━━ Texto do documento
Por Miguel Arcanjo Prado
O jornalismo cultural brasileiro anda agonizante assim como o país. Quem demonstra isso é Caetano Veloso, com didatismo de um professor, ao expor artigo de “ignorância inacreditável” da revista Rolling Stone, como definiu o compositor baiano em vídeo já visto por 80 mil internautas até a publicação desta reportagem.
O músico fez questão de vir a público criticar a nota da revista Rolling Stone sobre a live de aniversário de 78 anos que fez com os filhos, Moreno, Zeca e Tom, na última sexta (7) no Globoplay, com produção de Paula Lavigne.
Leia também: 30 Anos Blues faz pré-estreia digital com renda para o Cine Bijou
A Rolling Stone listou os seis melhores momentos da live de Caetano Veloso e filhos. No último ponto, intitulado “Instrumento original”, a publicação escreveu: “um dos momentos mais inusitados e cômicos aconteceu em ‘Pardo’, quando Moreno Veloso, na falta de instrumentos, usou um prato e um talher para fazer o som. Quem sabe faz ao vivo, não é?”.
O texto da revista especializada na área musical debochou do fato de Moreno tocar um prato e um talher como instrumento, no que a publicação demonstrou grande desconhecimento musical, já que os objetos fazem parte das raízes do samba.
A tradição não só é mantida no Recôncavo Baiano, terra natal do compositor e de sua irmã, Maria Bethânia, como nas rodas de samba Brasil afora. Qualquer pessoa que se aproxime de verdade de um dos mais emblemático estilos musicais do país sabe disso.
Mas, a revista Rolling Stone, em texto não assinado, classificou de cômico o fato de Moreno utilizar um prato para fazer música — como se houvesse alguma regra para produção musical.
Siga @miguel.arcanjo
A fala da revista explicita inclusive desconhecimento não só da música brasileira, que extrai som ritmado até mesmo de uma caixa de fósforos, como da história musical da humanidade, que sempre foi capaz de fazer música com qualquer objeto desde as mais remotas eras.
Com razão, Caetano chamou o texto da Rolling Stone de “maluquice” e “ignorância inacreditável”, demonstrando-se chocado com o nível do jornalismo musical praticado pela versão brasileira de uma revista musical de renome internacional.
E lembrou que o texto comprova desconhecimento de sua própria obra, reforçando que seu disco Araçá Azul, de 1972, priorizou o prato e faca entre os instrumentos utilizados.
O texto da Rolling Stone reflete a opção pelas grandes redações em abrir mão de profissionais qualificados e com trajetória na cobertura cultural para contratar redatores de custo inferior, mas sem a mínima formação ou especialização na área que cobrem.
━━━━
━━ Material fornecido
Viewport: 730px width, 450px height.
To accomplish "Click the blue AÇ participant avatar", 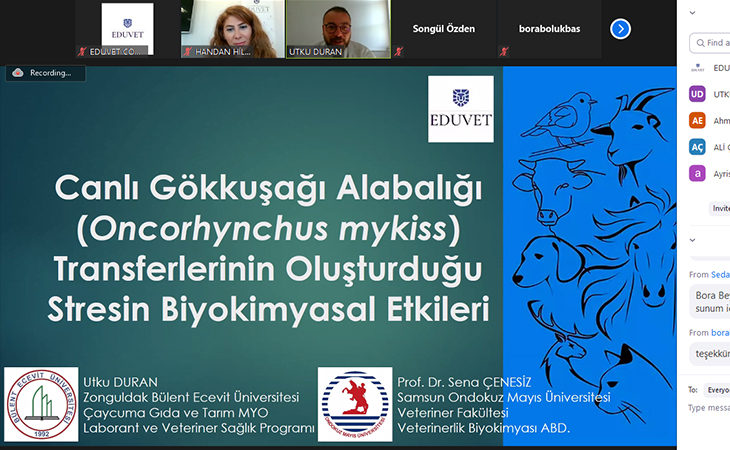I will (x=697, y=147).
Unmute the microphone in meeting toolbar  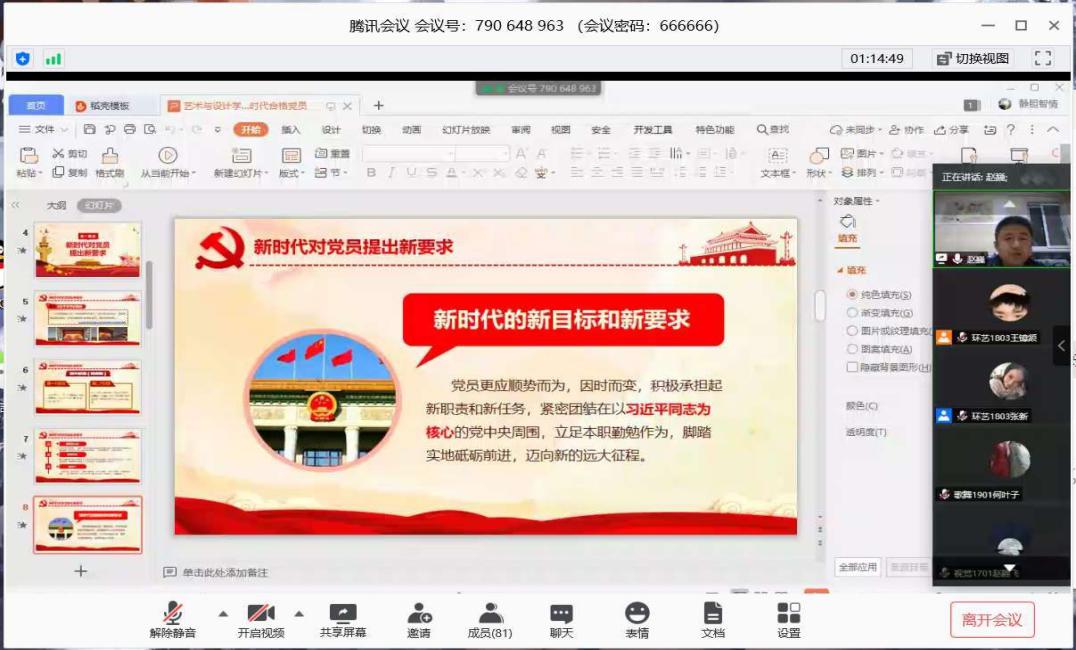tap(173, 619)
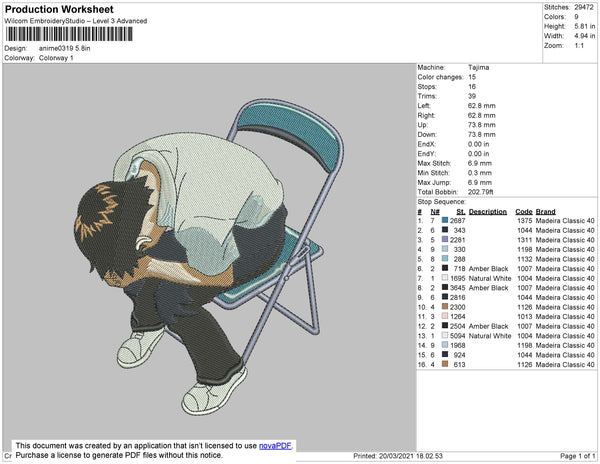Click the St. column header
Screen dimensions: 600x464
(460, 212)
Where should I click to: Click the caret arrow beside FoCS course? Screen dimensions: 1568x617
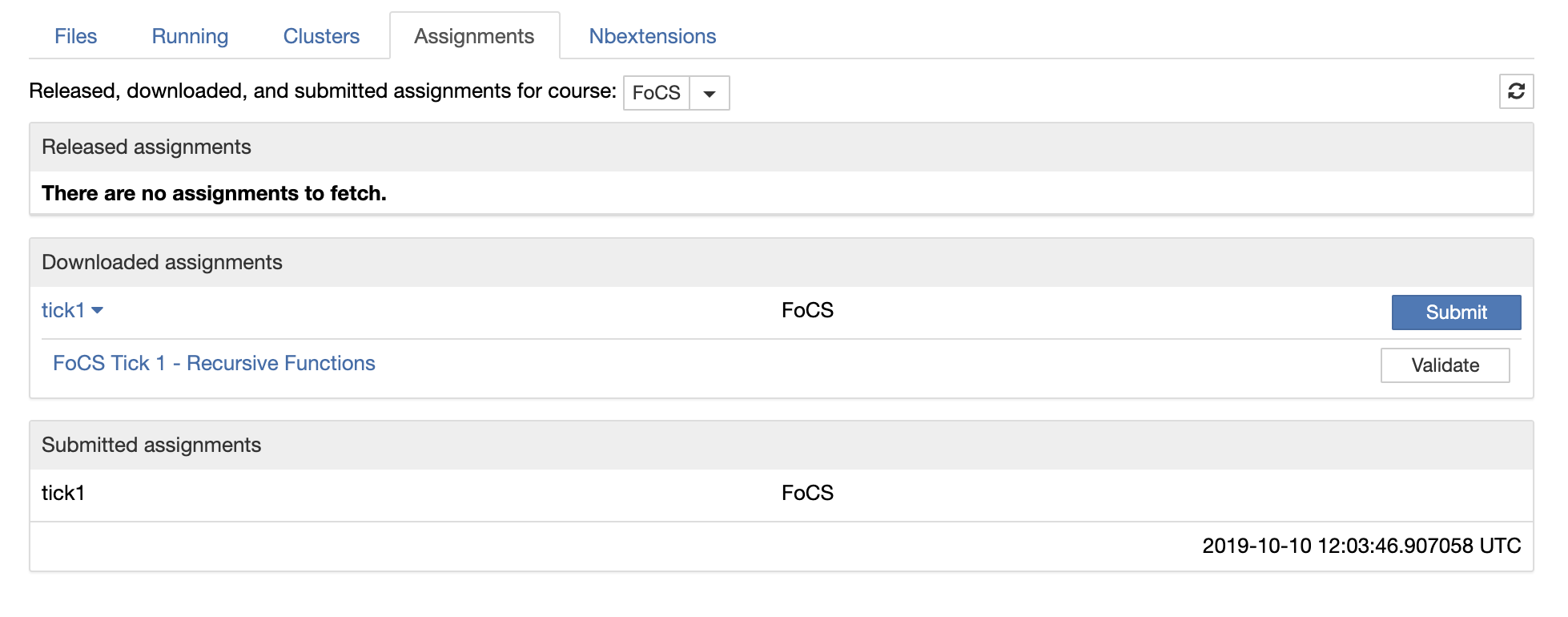(x=710, y=93)
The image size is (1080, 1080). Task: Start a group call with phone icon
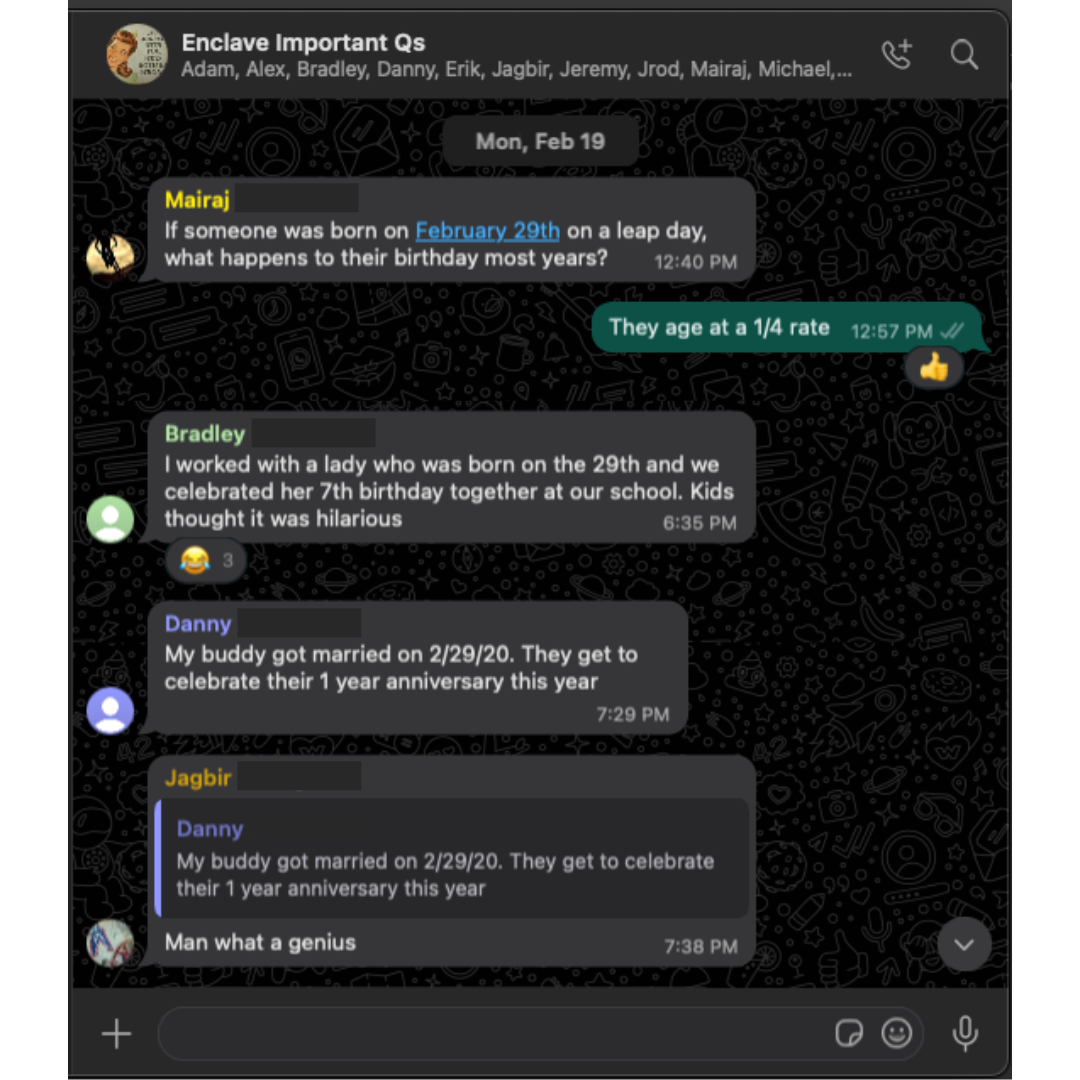(897, 54)
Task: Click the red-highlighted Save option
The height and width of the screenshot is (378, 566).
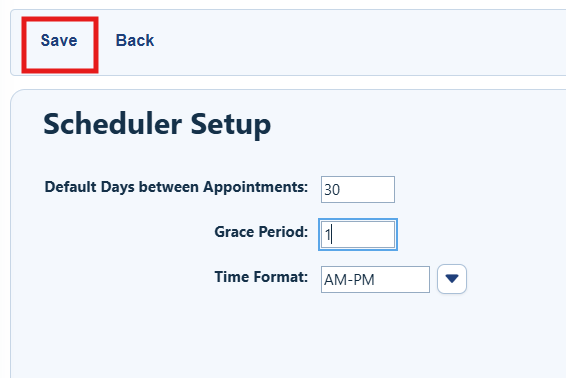Action: pos(59,40)
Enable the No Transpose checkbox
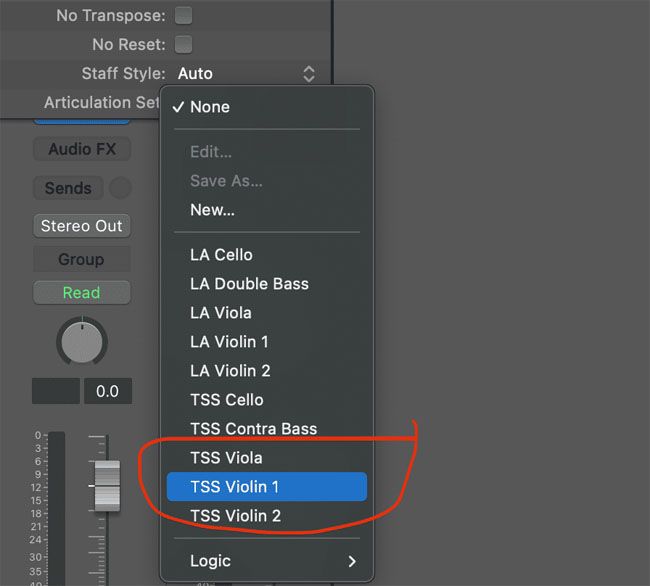Screen dimensions: 650x586 [183, 16]
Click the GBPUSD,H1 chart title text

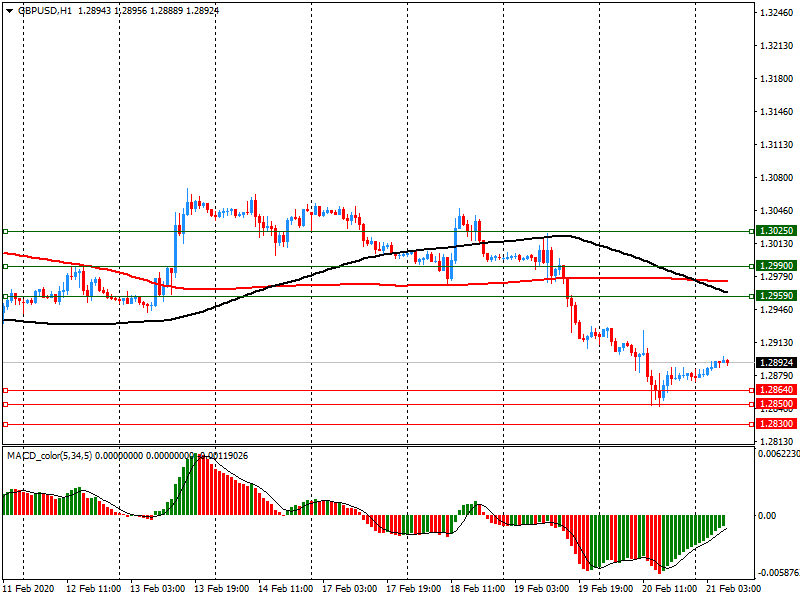[44, 10]
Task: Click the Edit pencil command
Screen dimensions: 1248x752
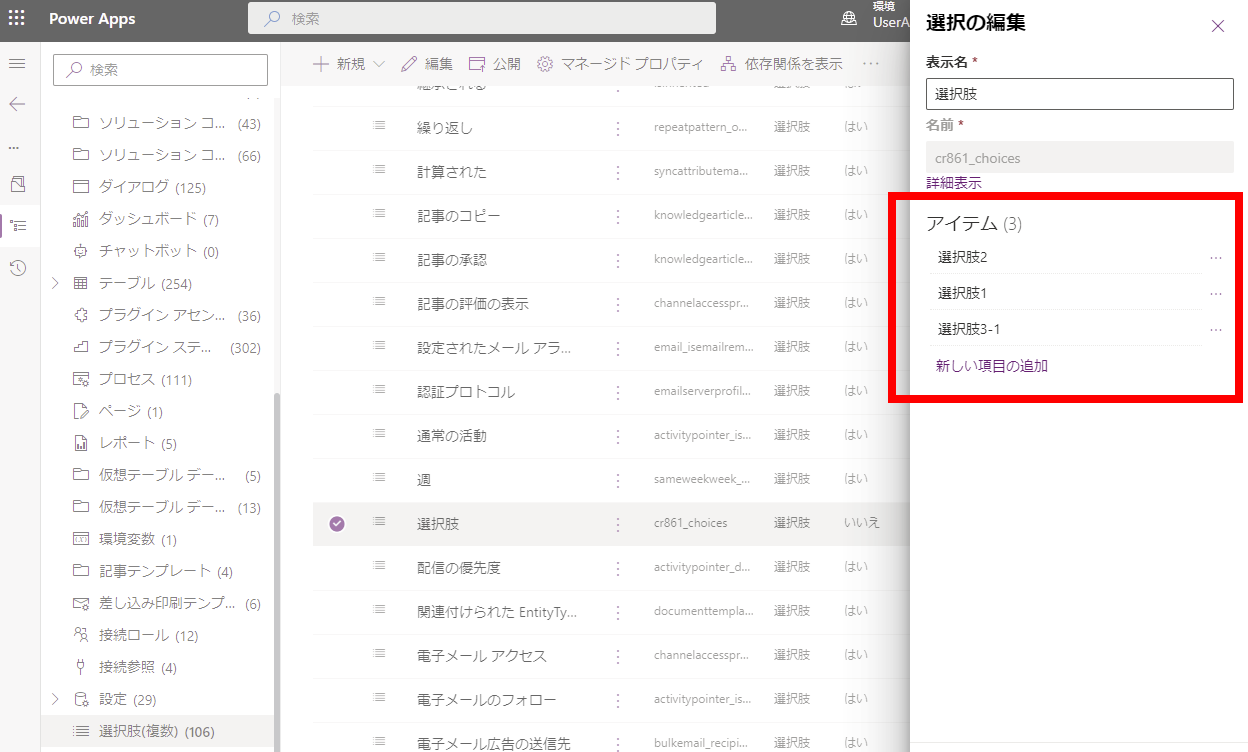Action: (427, 64)
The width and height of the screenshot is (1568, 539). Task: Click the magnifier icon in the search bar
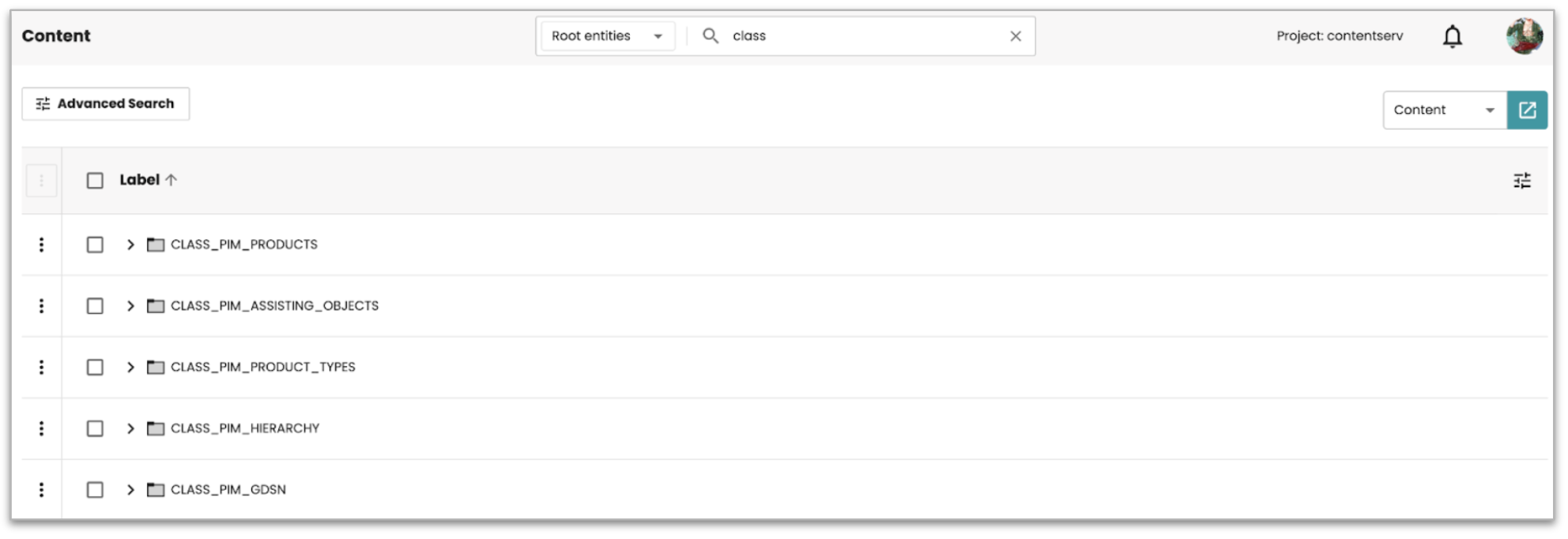pyautogui.click(x=710, y=36)
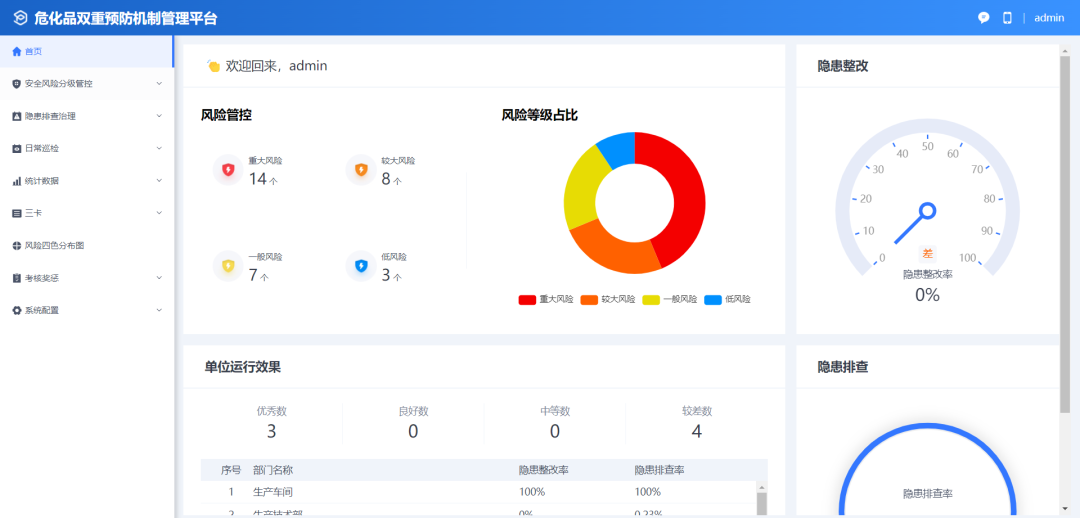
━━━━
▶ Instruções do exercício
Você pode continuar o texto sobre a crítica de Caetano Veloso à Rolling Stone a partir de onde ele termina? Os registros foram obtidos de outra fonte.

▶ Resposta escrita
E chama a atenção que instrumentos não-canônicos e de origem negra na música brasileira sejam motivo de deboche para a Rolling Stone, o que só evidencia uma visão reducionista do que poderia ser considerado “música”, visão esta colonizada e preconceituosa — pois é estruturalmente racista no tipo de argumentação.
Arcanjo indica: artigo Samba de Roda, O Prato e a Faca como Tecnologia Sonora, de GG Albuquerque
+ Caetano e filhos
Diversidade dos filhos renova Caetano
Zeca é o filho mais Paula de Caetano
Moreno Veloso é fruto tropicalista
Caetano explica ‘prato e faca’
Caetano Veloso, didático, explicou em vídeo para os repórteres e editores da Rolling Stone por que seu filho Moreno tocou prato e faca em sua live.
“Prato e faca no samba de roda na Bahia é obrigatório. É um instrumento tradicional, mas, não é só na Bahia. João da Baiana… Aqui no Rio ainda tem gente que toca, em área de samba mesmo, tem gente que toca. Você falar com qualquer pessoa do mundo do samba que sabe das coisas, falar ‘prato e faca’, ‘ah sim, prato e faca’, entendeu?”.
E prosseguiu sua réplica: “Agora, uma revista de música pensar que prato e faca foi inventado na hora, porque Moreno não tinha instrumento, é uma maluquice. É uma ignorância inacreditável”, pontuou o cantor e compositor baiano.
Paula Lavigne, produtora, empresária e mulher de Caetano, também pontuou: “Uma p… produção da Globoplay não tinha instrumento, ele pegou uma faquinha e um pratinho… Oh, meu Deus do céu! Ô, turma, vamos ‘se ligar’, né?”, pediu a empresária.
“O prato e a faca, em uma roda de samba, são uma forte representação da nossa cultura. Qualquer profissional que se propõe a falar sobre música deveria ter o aprofundamento necessário para tratar de nossa cultura com mais cuidado e respeito”, afirmou Caetano Veloso.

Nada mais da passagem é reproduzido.